### The data
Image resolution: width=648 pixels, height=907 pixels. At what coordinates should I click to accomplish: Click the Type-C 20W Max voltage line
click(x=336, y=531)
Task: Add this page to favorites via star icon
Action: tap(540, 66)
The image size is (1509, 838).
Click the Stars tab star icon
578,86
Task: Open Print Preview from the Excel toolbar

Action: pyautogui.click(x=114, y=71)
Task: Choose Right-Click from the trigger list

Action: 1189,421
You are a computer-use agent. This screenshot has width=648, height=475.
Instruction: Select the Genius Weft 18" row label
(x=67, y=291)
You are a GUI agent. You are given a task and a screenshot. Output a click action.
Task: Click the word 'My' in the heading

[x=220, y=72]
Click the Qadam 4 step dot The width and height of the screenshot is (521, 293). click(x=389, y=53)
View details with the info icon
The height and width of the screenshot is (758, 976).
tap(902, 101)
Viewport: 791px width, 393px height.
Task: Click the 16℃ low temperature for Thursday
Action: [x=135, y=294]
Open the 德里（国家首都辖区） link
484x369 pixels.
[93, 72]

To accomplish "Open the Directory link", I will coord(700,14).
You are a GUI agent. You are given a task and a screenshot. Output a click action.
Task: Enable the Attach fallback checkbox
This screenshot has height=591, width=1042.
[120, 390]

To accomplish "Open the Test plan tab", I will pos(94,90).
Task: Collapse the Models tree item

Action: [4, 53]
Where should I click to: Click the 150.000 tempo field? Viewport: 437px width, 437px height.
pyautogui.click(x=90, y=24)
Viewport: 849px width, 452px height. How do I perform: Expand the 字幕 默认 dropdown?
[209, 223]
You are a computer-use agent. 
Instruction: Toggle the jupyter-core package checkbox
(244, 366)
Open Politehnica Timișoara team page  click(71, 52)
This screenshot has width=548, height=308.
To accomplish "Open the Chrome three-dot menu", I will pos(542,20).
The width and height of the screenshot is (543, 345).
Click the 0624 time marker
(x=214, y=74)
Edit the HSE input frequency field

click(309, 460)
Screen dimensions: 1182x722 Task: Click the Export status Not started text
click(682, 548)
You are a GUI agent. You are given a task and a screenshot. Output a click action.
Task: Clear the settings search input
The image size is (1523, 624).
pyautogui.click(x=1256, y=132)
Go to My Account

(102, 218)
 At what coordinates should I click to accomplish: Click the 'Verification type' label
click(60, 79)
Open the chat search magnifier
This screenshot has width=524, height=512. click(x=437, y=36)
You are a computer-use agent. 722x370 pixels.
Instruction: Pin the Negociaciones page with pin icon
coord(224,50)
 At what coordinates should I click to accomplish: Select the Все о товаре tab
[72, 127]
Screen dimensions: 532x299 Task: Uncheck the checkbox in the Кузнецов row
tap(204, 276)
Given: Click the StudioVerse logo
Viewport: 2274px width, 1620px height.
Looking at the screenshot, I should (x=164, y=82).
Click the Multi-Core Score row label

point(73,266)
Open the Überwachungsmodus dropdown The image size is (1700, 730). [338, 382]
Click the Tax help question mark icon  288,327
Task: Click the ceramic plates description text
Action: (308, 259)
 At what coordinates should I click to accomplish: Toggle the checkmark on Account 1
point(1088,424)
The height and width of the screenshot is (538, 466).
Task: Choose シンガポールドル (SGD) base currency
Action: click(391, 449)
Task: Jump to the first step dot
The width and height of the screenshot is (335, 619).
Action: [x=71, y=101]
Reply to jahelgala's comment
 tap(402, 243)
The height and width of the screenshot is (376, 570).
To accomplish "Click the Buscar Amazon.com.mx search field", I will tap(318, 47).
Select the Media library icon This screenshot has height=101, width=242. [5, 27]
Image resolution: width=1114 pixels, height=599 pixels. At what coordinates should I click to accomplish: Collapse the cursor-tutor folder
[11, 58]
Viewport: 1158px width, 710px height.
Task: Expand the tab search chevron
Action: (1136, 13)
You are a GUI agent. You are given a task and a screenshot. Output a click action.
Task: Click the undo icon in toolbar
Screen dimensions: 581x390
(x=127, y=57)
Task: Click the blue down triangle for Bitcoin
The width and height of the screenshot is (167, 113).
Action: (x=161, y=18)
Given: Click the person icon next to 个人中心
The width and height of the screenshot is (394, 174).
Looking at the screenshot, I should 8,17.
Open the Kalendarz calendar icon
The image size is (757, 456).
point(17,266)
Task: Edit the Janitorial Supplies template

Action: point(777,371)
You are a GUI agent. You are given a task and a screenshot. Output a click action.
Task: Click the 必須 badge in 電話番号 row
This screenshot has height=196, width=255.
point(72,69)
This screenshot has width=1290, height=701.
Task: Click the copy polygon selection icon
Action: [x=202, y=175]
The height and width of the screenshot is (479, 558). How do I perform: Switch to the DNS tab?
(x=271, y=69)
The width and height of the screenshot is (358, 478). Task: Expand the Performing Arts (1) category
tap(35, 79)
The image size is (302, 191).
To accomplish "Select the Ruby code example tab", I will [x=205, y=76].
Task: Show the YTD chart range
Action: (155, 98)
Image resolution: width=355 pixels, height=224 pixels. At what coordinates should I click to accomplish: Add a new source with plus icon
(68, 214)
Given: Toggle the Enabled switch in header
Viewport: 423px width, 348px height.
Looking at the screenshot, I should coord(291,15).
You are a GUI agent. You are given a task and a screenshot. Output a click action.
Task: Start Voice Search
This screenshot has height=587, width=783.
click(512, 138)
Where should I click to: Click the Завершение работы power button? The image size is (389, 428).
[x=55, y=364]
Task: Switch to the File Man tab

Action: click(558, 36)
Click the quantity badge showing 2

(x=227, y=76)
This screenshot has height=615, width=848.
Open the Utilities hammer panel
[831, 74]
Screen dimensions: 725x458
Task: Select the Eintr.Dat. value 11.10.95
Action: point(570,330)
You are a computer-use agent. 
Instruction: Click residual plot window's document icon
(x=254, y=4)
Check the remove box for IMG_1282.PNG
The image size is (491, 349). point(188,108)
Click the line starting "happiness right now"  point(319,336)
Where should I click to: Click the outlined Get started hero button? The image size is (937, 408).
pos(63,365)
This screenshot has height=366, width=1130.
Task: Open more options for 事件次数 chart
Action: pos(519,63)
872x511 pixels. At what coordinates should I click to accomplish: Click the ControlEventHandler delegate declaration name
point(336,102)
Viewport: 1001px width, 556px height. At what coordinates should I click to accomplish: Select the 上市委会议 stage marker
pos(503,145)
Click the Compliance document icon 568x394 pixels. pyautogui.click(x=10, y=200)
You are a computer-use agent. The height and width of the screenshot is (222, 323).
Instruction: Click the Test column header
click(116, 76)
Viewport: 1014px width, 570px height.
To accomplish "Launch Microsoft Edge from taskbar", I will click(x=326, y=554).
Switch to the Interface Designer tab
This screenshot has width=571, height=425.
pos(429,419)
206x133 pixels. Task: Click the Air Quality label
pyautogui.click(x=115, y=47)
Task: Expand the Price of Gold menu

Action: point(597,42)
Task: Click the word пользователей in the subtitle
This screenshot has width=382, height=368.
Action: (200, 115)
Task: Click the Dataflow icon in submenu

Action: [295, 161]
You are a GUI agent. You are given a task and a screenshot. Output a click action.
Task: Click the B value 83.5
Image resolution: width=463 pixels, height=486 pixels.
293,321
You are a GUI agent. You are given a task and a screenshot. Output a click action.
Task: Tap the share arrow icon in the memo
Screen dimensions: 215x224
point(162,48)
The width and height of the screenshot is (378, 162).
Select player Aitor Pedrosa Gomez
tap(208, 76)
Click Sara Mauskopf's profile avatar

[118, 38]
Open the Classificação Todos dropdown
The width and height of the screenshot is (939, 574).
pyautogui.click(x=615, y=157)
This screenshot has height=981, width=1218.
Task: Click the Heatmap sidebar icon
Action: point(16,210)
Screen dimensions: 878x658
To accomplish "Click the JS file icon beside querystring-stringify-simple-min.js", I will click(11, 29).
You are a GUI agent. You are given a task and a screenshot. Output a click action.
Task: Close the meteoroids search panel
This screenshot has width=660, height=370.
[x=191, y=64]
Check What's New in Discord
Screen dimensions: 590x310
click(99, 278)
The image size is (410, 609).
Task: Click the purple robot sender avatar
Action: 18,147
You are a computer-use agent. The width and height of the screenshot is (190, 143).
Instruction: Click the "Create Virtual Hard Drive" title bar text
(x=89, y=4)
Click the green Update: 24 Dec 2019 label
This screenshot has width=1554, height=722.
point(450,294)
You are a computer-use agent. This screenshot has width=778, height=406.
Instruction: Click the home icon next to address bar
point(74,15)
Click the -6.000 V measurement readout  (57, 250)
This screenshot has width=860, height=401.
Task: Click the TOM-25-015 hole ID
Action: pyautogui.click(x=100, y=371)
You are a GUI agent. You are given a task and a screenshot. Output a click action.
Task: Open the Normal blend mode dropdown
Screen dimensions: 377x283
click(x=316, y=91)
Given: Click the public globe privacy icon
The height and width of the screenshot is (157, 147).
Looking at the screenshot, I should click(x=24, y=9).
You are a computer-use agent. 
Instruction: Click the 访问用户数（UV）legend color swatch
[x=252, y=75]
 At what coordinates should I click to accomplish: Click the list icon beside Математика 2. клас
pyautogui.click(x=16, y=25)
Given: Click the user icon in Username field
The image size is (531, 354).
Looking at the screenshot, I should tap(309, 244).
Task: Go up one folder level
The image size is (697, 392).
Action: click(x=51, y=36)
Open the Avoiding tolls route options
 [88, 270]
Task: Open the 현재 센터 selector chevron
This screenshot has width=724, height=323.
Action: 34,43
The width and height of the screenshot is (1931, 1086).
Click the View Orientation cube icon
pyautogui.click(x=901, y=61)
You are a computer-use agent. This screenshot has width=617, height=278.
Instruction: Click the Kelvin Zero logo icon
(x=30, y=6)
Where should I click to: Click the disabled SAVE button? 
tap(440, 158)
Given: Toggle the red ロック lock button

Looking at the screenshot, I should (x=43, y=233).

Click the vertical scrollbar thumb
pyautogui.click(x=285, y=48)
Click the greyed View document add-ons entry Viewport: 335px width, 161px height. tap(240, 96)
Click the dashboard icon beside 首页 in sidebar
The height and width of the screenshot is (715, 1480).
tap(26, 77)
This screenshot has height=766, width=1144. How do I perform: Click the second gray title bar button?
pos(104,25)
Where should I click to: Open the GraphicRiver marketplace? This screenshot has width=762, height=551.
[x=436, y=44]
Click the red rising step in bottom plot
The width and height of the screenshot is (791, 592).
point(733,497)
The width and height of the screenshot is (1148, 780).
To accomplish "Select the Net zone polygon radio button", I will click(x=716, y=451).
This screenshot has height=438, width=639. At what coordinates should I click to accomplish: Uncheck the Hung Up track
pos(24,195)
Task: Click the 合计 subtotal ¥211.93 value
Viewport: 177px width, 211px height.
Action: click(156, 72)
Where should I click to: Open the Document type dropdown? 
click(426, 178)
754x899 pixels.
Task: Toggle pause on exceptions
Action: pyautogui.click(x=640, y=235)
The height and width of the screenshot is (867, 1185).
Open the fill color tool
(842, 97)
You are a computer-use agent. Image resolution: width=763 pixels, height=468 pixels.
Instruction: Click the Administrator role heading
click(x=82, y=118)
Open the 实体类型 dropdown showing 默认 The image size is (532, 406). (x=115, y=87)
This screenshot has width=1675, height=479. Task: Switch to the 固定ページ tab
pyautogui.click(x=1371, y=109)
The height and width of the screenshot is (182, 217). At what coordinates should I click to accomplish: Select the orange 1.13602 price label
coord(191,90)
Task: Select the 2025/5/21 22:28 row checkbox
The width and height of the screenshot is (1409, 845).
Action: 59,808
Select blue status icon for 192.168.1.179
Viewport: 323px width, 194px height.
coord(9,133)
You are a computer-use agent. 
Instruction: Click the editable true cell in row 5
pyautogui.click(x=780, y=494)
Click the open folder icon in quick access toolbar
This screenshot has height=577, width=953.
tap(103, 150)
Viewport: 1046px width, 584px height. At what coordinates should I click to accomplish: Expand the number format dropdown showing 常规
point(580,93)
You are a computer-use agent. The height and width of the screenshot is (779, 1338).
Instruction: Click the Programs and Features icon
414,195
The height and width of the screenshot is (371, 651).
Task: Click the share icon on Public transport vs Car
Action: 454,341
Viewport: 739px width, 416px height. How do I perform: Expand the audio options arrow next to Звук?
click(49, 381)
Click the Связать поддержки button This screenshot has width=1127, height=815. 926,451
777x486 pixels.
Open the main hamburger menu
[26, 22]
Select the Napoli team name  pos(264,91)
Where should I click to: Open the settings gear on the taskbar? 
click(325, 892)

### Exercise requirements
State only the number of lines in the records above that contain the string "from", treating uppercase and lowercase as distinct.

### Answer to this exercise
3